Looks like it will be a fabulous auction and close to me also.The $20.00 entrance fee and 15% buyers penalty will keep out the riff raff such as myself. i ejoyed viewing the videos.


----------



## jpromo (Sep 11, 2011)

Sounds like it must be the Mid-West; those Cicadas are really humming


----------



## teisco (Sep 11, 2011)

That BMW Veritas is a very rare one off car and maybe priceless. Here is a web site post from 2004 that talks about it and states that BMW wanted it back for their collection. 

http://www.ultimatecarpage.com/forum/showthread.php?t=8927

I was amazed to see a 49 with large fins and that GM ripped off the design for their Sabre. 
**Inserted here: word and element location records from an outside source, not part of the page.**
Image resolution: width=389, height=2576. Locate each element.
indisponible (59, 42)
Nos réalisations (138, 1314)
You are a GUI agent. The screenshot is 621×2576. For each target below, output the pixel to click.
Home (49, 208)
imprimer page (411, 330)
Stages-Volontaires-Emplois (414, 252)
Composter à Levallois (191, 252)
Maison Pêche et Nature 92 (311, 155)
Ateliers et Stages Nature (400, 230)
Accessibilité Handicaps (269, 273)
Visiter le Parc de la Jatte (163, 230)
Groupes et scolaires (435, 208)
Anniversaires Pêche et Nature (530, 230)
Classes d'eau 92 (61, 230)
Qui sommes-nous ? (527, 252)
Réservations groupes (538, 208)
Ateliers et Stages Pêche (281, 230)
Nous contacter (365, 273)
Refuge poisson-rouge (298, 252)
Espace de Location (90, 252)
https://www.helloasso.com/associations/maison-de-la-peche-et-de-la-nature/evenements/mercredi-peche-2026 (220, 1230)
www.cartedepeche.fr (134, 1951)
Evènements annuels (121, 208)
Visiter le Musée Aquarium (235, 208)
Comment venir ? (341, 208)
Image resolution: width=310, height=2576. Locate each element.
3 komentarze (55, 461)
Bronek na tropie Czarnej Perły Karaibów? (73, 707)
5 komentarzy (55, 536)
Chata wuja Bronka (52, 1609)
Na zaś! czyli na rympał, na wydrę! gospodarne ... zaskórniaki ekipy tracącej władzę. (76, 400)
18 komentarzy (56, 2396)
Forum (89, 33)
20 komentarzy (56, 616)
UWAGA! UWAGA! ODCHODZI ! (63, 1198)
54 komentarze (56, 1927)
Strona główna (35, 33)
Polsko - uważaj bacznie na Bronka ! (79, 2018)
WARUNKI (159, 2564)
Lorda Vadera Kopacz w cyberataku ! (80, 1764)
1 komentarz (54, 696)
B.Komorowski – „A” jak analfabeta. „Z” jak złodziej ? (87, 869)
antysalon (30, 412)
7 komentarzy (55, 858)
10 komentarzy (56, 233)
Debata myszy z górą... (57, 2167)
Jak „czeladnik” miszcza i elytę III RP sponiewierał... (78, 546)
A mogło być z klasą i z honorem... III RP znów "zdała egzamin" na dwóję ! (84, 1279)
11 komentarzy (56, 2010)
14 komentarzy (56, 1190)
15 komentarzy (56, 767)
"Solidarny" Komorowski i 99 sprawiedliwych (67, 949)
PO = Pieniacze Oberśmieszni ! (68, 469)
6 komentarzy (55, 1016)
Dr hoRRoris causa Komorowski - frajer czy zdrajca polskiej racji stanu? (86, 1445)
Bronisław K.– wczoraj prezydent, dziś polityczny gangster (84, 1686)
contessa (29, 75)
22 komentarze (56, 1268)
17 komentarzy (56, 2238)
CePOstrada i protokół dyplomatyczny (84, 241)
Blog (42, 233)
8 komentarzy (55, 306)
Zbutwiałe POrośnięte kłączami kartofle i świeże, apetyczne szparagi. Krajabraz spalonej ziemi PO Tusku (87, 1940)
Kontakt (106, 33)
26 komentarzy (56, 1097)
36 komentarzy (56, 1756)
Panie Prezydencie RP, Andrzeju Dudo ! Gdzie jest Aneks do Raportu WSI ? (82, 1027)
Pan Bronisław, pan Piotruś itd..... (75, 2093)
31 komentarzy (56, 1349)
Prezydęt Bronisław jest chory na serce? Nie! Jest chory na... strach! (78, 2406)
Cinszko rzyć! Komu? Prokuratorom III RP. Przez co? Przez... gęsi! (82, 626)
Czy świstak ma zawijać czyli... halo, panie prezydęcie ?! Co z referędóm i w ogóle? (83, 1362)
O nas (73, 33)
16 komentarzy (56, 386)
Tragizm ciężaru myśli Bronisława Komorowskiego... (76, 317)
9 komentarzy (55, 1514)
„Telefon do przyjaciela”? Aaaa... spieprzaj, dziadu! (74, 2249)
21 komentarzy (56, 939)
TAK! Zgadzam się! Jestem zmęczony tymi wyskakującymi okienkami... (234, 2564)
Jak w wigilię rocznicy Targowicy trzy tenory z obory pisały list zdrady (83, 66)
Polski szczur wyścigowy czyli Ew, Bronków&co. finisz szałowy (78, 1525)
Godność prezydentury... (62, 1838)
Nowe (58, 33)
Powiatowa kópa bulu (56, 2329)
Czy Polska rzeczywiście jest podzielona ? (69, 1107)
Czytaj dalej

I am sure they are talking about the same car as is in the video.


----------



## dave the wave (Sep 11, 2011)

you would think that the bikes will sell high tacking on the buyers premium.


----------



## Freqman1 (Sep 11, 2011)

While I don't have toys of that magnatude I got quite a bit 'o stuff and I say "he who dies with the most toys--still dies!" You just have a lot more fun getting there. v/r Shawn







bikesnbuses said:


> Does anyone know the saying; "He who dies with the most toys wins" ?...I think we have a winner....


----------



## Oldbikes (Sep 11, 2011)

At 5:37 in the first video is that a Streamflow speedo in the show case, for an Evinrude?!


----------



## markivpedalpusher (Sep 12, 2011)

As side car willie said it's not the person who dies with the most toys who wins. It's the person who plays with the most toys who wins


----------



## benjclark (Sep 14, 2011)

Anyone spot a little sled called Rosebud?


----------



## 1959firearrow (Sep 14, 2011)

that is americana. makes you wonder  how much he had in all of it? and what a bunch of people are about to pay for it? i will admit that its cool to have all that stuff but i hate having stuff i cant use.


----------



## ridingtoy (Sep 14, 2011)

Man...wish I could get there for the auction just for the vintage 1930s trikes alone!

Dave


----------



## Talewinds (Sep 14, 2011)

Gary Mc said:


> That is the most amazing collection of automobiles, automobilia, motorcycles, bicycles, and toys I have ever seen.  The rarity of what's in his collection is absolutely amazing.  Thanks for posting.  Every car/cycle nut needs to see this set of videos.




This ^

We've all seen plenty of auctions and estate sales but what makes this collection unique is that EVERY SINGLE ITEM is AWESOME! (Except for that stupid pink girls NEXT bike) That guy had "the eye" and knew just the right time to pull his wallet out, and when to leave it tucked safely in his pocket.
 Mike Wolfe and Frank Fritz would literally $h!# themselves to death at the sight of that stuff.


----------



## Nickinator (Sep 15, 2011)

*found this pic*

Found this picture of his barn wall any one spot anything


----------



## 55tbird (Sep 15, 2011)

*Aerocycle on Wall*

Yes that is apparently an Aerocycle on the wall. Read elsewhere that he also has a Bluebird. I plan on attending the auction but I don't think there will be any steals, but who knows??   Mike


----------



## scrubbinrims (Sep 15, 2011)

I think my adrenal glands would wreck havoc on my body being there live, so I hope items are catalogued and individually pictured to involve an audience outside of the Midwest.
Chris


----------



## Talewinds (Sep 15, 2011)

My intuition tells me the turnout and activity at this auction is going to be, in a word, NUTS!


----------



## HIGGINSFOREVER (Sep 15, 2011)

Its hard to believe that one person collected all that in one lifetime.If he acqired 10 items a day he must of died at about 175 years old.


----------



## Nickinator (Sep 15, 2011)

*chills*

I have the chills knowing he has a bluebird.


----------



## bigworld (Sep 16, 2011)

that is americana. makes you wonder how much he had in all of it? 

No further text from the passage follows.